:: What is required ::
Look below for the line holding "Switch to the 公式 ribbon tab" and the line holding "Expand dropdown arrow". Transcribe exactly those lines and all lines between them, nothing more.

Segment Start: Record excerpts

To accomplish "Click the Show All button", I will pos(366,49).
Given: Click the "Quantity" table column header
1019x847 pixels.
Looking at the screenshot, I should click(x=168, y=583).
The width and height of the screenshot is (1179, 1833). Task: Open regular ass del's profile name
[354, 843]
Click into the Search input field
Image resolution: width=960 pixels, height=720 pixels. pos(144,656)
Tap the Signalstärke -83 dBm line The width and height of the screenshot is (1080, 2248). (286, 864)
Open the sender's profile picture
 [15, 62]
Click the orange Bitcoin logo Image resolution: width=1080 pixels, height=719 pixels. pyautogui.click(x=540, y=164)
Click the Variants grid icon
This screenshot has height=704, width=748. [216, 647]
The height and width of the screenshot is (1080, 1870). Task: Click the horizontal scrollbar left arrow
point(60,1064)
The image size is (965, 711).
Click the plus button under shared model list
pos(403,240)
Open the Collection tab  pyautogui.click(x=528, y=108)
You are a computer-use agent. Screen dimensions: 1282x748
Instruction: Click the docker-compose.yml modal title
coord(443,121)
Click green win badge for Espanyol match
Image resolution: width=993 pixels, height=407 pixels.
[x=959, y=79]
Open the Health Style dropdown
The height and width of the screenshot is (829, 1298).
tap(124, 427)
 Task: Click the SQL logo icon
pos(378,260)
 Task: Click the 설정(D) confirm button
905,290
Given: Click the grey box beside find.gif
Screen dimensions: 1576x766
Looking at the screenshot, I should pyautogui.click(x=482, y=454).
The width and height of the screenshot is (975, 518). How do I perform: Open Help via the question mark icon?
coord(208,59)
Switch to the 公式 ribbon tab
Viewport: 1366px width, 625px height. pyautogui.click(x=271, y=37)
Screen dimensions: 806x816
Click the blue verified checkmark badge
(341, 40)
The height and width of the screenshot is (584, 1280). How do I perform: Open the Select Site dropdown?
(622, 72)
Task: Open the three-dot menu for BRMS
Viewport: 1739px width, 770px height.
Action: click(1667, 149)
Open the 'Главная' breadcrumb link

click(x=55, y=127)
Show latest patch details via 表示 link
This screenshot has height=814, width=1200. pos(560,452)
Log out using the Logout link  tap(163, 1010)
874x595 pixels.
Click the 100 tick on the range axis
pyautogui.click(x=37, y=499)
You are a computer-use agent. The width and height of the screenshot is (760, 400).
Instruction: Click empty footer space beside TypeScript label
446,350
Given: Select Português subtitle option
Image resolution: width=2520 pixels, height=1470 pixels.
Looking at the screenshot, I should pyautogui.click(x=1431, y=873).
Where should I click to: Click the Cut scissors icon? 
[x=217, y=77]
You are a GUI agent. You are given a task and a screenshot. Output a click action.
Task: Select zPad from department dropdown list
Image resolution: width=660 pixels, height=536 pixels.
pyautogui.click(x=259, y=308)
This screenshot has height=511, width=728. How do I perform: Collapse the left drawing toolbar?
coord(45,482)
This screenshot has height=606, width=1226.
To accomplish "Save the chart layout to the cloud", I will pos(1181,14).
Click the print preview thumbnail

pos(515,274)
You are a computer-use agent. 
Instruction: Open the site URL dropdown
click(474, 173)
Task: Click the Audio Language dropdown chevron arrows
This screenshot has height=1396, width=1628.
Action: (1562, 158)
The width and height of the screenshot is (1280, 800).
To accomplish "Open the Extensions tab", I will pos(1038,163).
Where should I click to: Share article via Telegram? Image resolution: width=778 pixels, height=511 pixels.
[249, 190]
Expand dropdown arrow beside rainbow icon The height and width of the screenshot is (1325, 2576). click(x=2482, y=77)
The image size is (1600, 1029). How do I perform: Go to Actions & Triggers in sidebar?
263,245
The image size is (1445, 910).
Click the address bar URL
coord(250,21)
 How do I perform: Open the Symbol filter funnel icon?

Segment End: Record excerpts

:: Response area ::
Switch to the 公式 ribbon tab
Viewport: 1366px width, 625px height. pyautogui.click(x=271, y=37)
Screen dimensions: 806x816
Click the blue verified checkmark badge
(341, 40)
The height and width of the screenshot is (584, 1280). How do I perform: Open the Select Site dropdown?
(622, 72)
Task: Open the three-dot menu for BRMS
Viewport: 1739px width, 770px height.
Action: click(1667, 149)
Open the 'Главная' breadcrumb link

click(x=55, y=127)
Show latest patch details via 表示 link
This screenshot has height=814, width=1200. pos(560,452)
Log out using the Logout link  tap(163, 1010)
874x595 pixels.
Click the 100 tick on the range axis
pyautogui.click(x=37, y=499)
You are a computer-use agent. The width and height of the screenshot is (760, 400).
Instruction: Click empty footer space beside TypeScript label
446,350
Given: Select Português subtitle option
Image resolution: width=2520 pixels, height=1470 pixels.
Looking at the screenshot, I should pyautogui.click(x=1431, y=873).
Where should I click to: Click the Cut scissors icon? 
[x=217, y=77]
You are a GUI agent. You are given a task and a screenshot. Output a click action.
Task: Select zPad from department dropdown list
Image resolution: width=660 pixels, height=536 pixels.
pyautogui.click(x=259, y=308)
This screenshot has height=511, width=728. How do I perform: Collapse the left drawing toolbar?
coord(45,482)
This screenshot has height=606, width=1226.
To accomplish "Save the chart layout to the cloud", I will pos(1181,14).
Click the print preview thumbnail

pos(515,274)
You are a computer-use agent. 
Instruction: Open the site URL dropdown
click(474, 173)
Task: Click the Audio Language dropdown chevron arrows
This screenshot has height=1396, width=1628.
Action: (1562, 158)
The width and height of the screenshot is (1280, 800).
To accomplish "Open the Extensions tab", I will pos(1038,163).
Where should I click to: Share article via Telegram? Image resolution: width=778 pixels, height=511 pixels.
[249, 190]
Expand dropdown arrow beside rainbow icon The height and width of the screenshot is (1325, 2576). click(x=2482, y=77)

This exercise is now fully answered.